YOUR INSTRUCTIONS: Rewrite the data below, switching each "Find the location of a particular element" to "Point out one specific element" and leaving everything else unchanged.

DATA:
****
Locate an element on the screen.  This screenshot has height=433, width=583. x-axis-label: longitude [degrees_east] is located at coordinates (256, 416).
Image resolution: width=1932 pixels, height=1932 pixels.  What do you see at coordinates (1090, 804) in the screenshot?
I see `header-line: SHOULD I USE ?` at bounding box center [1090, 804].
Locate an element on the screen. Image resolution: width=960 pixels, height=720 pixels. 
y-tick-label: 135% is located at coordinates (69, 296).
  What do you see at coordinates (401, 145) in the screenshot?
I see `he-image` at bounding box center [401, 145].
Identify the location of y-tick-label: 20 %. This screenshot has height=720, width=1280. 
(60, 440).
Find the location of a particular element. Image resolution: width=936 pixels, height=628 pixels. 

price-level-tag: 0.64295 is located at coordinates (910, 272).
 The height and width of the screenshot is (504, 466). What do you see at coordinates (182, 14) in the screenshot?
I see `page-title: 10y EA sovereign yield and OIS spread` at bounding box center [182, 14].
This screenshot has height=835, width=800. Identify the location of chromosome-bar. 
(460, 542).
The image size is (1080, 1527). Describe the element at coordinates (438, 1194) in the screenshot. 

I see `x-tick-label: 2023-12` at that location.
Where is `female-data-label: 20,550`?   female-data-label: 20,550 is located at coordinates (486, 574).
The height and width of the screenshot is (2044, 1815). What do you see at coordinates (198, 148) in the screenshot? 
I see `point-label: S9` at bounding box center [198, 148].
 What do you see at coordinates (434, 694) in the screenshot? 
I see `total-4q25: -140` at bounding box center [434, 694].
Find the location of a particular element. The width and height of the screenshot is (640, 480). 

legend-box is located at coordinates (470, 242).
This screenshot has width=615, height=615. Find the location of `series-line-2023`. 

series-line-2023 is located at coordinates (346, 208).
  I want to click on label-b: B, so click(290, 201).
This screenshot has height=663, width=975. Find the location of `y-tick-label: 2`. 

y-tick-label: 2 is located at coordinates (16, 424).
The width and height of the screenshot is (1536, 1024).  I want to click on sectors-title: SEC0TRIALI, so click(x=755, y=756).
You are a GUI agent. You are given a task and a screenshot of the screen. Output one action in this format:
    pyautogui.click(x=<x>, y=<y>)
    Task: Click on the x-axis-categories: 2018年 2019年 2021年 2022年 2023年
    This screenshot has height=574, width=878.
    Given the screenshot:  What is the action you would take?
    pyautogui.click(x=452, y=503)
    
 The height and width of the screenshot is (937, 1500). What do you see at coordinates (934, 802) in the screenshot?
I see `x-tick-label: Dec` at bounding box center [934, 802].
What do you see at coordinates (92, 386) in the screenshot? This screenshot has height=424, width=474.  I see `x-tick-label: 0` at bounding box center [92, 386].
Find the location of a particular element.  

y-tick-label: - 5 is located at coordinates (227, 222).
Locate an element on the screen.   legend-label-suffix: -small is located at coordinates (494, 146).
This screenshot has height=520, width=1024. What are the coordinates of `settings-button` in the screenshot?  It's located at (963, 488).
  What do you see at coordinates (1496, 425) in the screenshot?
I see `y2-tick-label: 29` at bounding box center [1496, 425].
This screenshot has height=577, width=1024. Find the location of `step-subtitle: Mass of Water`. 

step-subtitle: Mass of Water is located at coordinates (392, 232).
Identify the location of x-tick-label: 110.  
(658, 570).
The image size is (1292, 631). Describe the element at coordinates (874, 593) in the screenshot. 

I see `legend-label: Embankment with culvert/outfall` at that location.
****
PROBLEM SOLUTION:
Locate an element on the screen.  This screenshot has height=433, width=583. x-axis-label: longitude [degrees_east] is located at coordinates (256, 416).
Image resolution: width=1932 pixels, height=1932 pixels.  What do you see at coordinates (1090, 804) in the screenshot?
I see `header-line: SHOULD I USE ?` at bounding box center [1090, 804].
Locate an element on the screen. Image resolution: width=960 pixels, height=720 pixels. 
y-tick-label: 135% is located at coordinates (69, 296).
  What do you see at coordinates (401, 145) in the screenshot?
I see `he-image` at bounding box center [401, 145].
Identify the location of y-tick-label: 20 %. This screenshot has height=720, width=1280. 
(60, 440).
Point out one specific element. Image resolution: width=936 pixels, height=628 pixels. 

price-level-tag: 0.64295 is located at coordinates (910, 272).
 The height and width of the screenshot is (504, 466). What do you see at coordinates (182, 14) in the screenshot?
I see `page-title: 10y EA sovereign yield and OIS spread` at bounding box center [182, 14].
This screenshot has height=835, width=800. Identify the location of chromosome-bar. 
(460, 542).
The image size is (1080, 1527). Describe the element at coordinates (438, 1194) in the screenshot. 

I see `x-tick-label: 2023-12` at that location.
Where is `female-data-label: 20,550`?   female-data-label: 20,550 is located at coordinates (486, 574).
The height and width of the screenshot is (2044, 1815). What do you see at coordinates (198, 148) in the screenshot? 
I see `point-label: S9` at bounding box center [198, 148].
 What do you see at coordinates (434, 694) in the screenshot? 
I see `total-4q25: -140` at bounding box center [434, 694].
Point out one specific element. The width and height of the screenshot is (640, 480). 

legend-box is located at coordinates (470, 242).
This screenshot has width=615, height=615. Find the location of `series-line-2023`. 

series-line-2023 is located at coordinates (346, 208).
  I want to click on label-b: B, so click(290, 201).
This screenshot has height=663, width=975. Find the location of `y-tick-label: 2`. 

y-tick-label: 2 is located at coordinates (16, 424).
The width and height of the screenshot is (1536, 1024).  I want to click on sectors-title: SEC0TRIALI, so click(x=755, y=756).
You are a GUI agent. You are given a task and a screenshot of the screen. Output one action in this format:
    pyautogui.click(x=<x>, y=<y>)
    Task: Click on the x-axis-categories: 2018年 2019年 2021年 2022年 2023年
    This screenshot has height=574, width=878.
    Given the screenshot:  What is the action you would take?
    pyautogui.click(x=452, y=503)
    
 The height and width of the screenshot is (937, 1500). What do you see at coordinates (934, 802) in the screenshot?
I see `x-tick-label: Dec` at bounding box center [934, 802].
What do you see at coordinates (92, 386) in the screenshot? This screenshot has height=424, width=474.  I see `x-tick-label: 0` at bounding box center [92, 386].
Point out one specific element.  

y-tick-label: - 5 is located at coordinates (227, 222).
Locate an element on the screen.   legend-label-suffix: -small is located at coordinates (494, 146).
This screenshot has height=520, width=1024. What are the coordinates of `settings-button` in the screenshot?  It's located at (963, 488).
  What do you see at coordinates (1496, 425) in the screenshot?
I see `y2-tick-label: 29` at bounding box center [1496, 425].
This screenshot has height=577, width=1024. Find the location of `step-subtitle: Mass of Water`. 

step-subtitle: Mass of Water is located at coordinates (392, 232).
Identify the location of x-tick-label: 110.  
(658, 570).
The image size is (1292, 631). Describe the element at coordinates (874, 593) in the screenshot. 

I see `legend-label: Embankment with culvert/outfall` at that location.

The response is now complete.